Past Exhibits

  • A. B. Walker's World A. B. Walker's World January 22, 2013 - April 26, 2013

    Alanson Burton Walker was a very successful magazine cartoonist working at the beginning of 20th century.  His work was much in demand and he drew for all the important magazines of the time–Life, Harper’s, Atlantic Monthly, Saturday Evening Post, Judge and Collier’s–where he created gentle, wry cartoons on issues of the day.

  • Line Dancing Line Dancing September 5, 2012 - December 30, 2012

    Line Dancing surveys dance in cartoon art to celebrate the renovation of Sullivant Hall, the future home of both the Department of Dance and the Billy Ireland Cartoon Library & Museum.  From a 1788 print of A Cotillion – the precursor to the American square dance – to modern works like a Jules Feiffer dancer and a jig from Charles Schulz’ Snoopy, these figures dance across history and across the page. Be it a literal depiction of dance as an event in time or the symbol of dance as metaphor, the works in this exhibit are moving, just like our library!

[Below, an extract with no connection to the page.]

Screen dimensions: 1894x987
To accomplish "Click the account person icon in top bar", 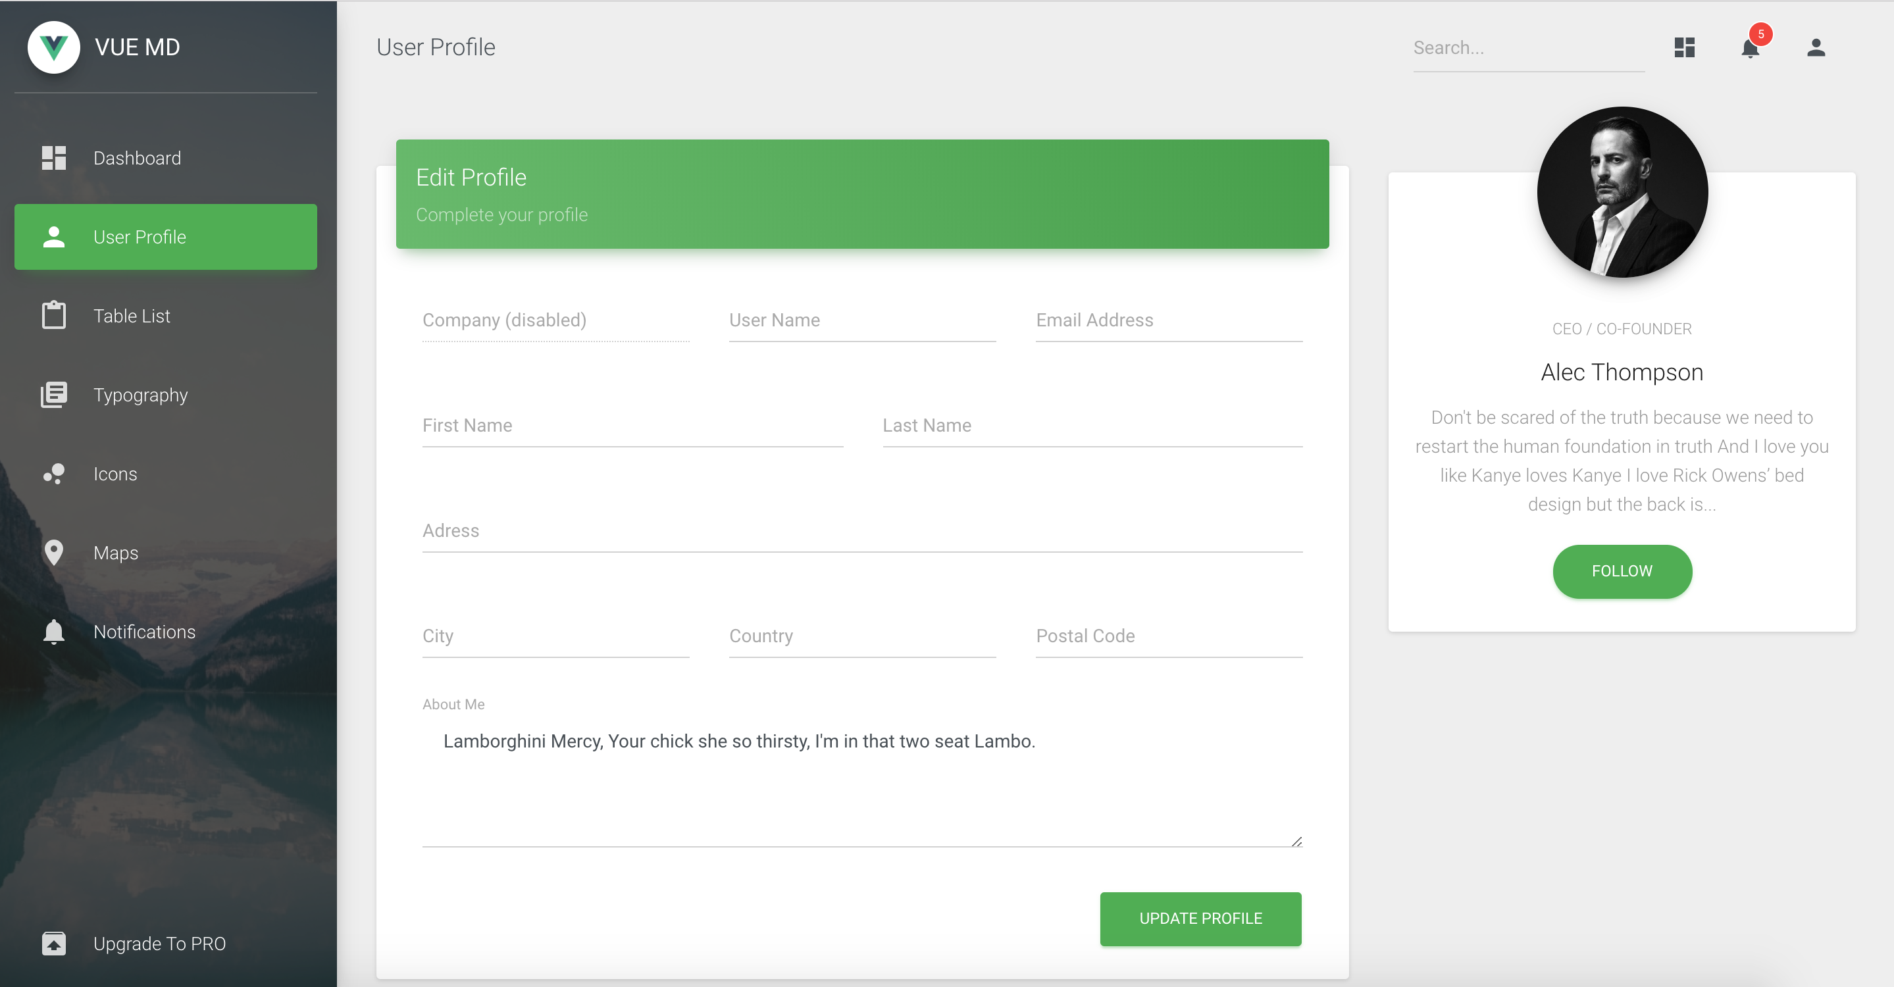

  • Remembering Ding Remembering Ding May 15, 2012 - August 24, 2012

    Jay N. “Ding” Darling (1876-1962) was regarded by many as America’s greatest political cartoonist during the first half of the twentieth century. A two-time Pulitzer winner, Ding repeatedly topped popularity polls throughout the Twenties and Thirties. He was also an influential conservationist and visionary founder of the National Wildlife Federation, and both conceived of and illustrated the first Federal Duck Stamp. The Jay N. “Ding” Darling National Wildlife Refuge on Sanibel Island, Florida, is named in his honor. For more than four decades, he drew for the Des Moines Register and his cartoons were syndicated around the country for millions to see. Ding was a fiercely independent spirit and a progressive Republican who followed his conscience, not party dogma. This led him to take many surprising stands, such as impassioned support for the League of Nations.

  • Columbus Cartoonists: A Bicentennial Celebration Columbus Cartoonists: A Bicentennial Celebration January 23, 2012 - April 27, 2012

    An extraordinary number of notable cartoonists have lived, worked or been educated in Columbus, Ohio. In honor of the two hundredth anniversary of the city’s founding, this exhibition features original cartoon art and other artifacts created by many of them, including Billy Ireland, Milton Caniff, Harry J. Westerman, Eugene Craig, Doc Goodwin, Bill Crawford, Edwina Dumm, Dudley T. Fisher, and James Thurber.

  • Roy Doty: Inspired Lines Roy Doty: Inspired Lines September 19, 2011 - January 6, 2012

    The only artwork Roy Doty really cares about is the work that is currently on his drawing board. This is not to say that he does not enjoy looking at finished work. He takes great pride in what he has done. The fact is, however, that the act of creating now, in the present, brings him such pleasure and satisfaction that he cannot imagine doing anything else.

    Doty’s work cannot be pigeonholed. The cartoonist’s society did not think he was a cartoonist and the illustrators did not think he was an illustrator. In fact, he is both—and much more. Since 1945 he has been a successful free lance artist who never had an agent. He had his own television show, drew a comic strip for three years and won awards for his greeting card art. His advertising clients have included Ford, Macy’s, Perrier and Texas Instruments. At age 89 he is completing a book contract that requires more than 130 full-page, four-color illustrations. He draws a regular monthly magazine home improvement feature and a bi-monthly cartoon for a British publication. What has kept his art fresh is his clean line and flawless sense of design. Although much of Doty’s work was published in black and white, when he has the opportunity to use color, he excels.